U.S. offers state a lease to research offshore wind in the Gulf of Maine


May 28—Federal officials on Tuesday offered Maine a lease to research offshore wind turbines in the Gulf of Maine, moving the state closer to establishing a presence in the budding zero-carbon energy industry.

The site is 28 nautical miles off the coast, southeast of Portland. If developed, it will include up to 12 floating offshore wind turbines generating up to 144 megawatts of renewable energy, or enough to power as many as 144,000 average homes, according to ISO-New England, the region’s grid operator.

The Bureau of Ocean Energy Management said the lease, site assessment and related activities would have no significant impact on the environment. As a result, the agency is not required to prepare an environmental impact statement.

Maine requested the research lease in 2021 to study floating offshore wind energy technology and turbine deployment.

The site is 15.2 square miles — a fraction of the 2 million acre location the bureau selected in March for a commercial floating offshore wind project. That site is about 23 miles to 92 miles off the coasts of Maine, Massachusetts and New Hampshire.

The new research site intends to use floating concrete platforms designed by the University of Maine.

“Offshore wind offers our state a tremendous opportunity to harness abundant clean energy in our own backyard, to create good-paying jobs and drive economic development, and to reduce our over-reliance on fossil fuels and fight climate change,” Gov. Janet Mills said.

The state has 30 days to accept or reject the lease, review technical and legal requirements or seek changes. Mills said her administration will review the lease in the “coming weeks.”

Jack Shapiro, climate and clean energy director at the Natural Resources Council of Maine, said the research array is the “next step in putting Maine on the map” for a floating offshore wind industry that will create jobs, protect natural resources and provide Maine and the region with clean energy.

Federal approval is significant because if the project eventually goes through, it will result in what probably is the first floating offshore array of wind turbines in the U.S., he said. It also will establish Maine as a leader in developing the offshore wind industry and provide the state, project developers, researchers and others with valuable information to build out offshore wind, Shapiro said.

In a 2021 study reviewing Sears Island for an offshore wind facility, the Maine Department of Transportation said the research area in the Gulf of Maine “will be one of the first steps” in achieving the state’s renewable energy goals of 80% by 2030 and 100% by 2050.

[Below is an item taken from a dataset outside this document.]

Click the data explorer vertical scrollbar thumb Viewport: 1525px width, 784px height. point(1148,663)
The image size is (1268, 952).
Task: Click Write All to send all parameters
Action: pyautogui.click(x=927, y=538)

Floating wind turbine bases will leverage improvements in technology and help reduce production costs over the coming decade, the DOT study said. The floating offshore wind market is in its early stages, the state transportation study said. It recommended a phased approach to construction, allowing a terminal to begin operations with minimal requirements for a demonstration-sized project and grow over time to support a full commercial scale wind farm.

Diamond Offshore Wind, a Boston energy company that’s partnering on the research array, said federal approval is an important step in advance of commercial scale development in the Gulf of Maine and would be the first project to use an offshore wind port in Searsport. The Mills administration announced in February Sears Island is the state’s preferred site and it’s seeking $456 million from the U.S. Department of Transportation for the project.

Diamond CEO Chris Wissemann said the next step is for the Public Utilities Commission to finalize power purchase agreements with Central Maine Power and Versant Power and efforts will then turn to the port development.

When the bureau announced the larger, 2 million acre site in March, it generally won praise, with some calls for greater protections of habitats and fishing areas. The agency said that area is 80% smaller than its initially planned wind energy area after consulting with tribes, local residents, the fishing community and others.

President Biden has set a goal of building 30 gigawatts of offshore wind by 2030. But rising interest rates, supply shortages and other problems have forced developers to pull the plug on several offshore wind projects in New Jersey and New York. Backers of offshore wind say the setbacks are temporary and that long-term climate goals will require wind power to be a key part of zero-carbon energy projects.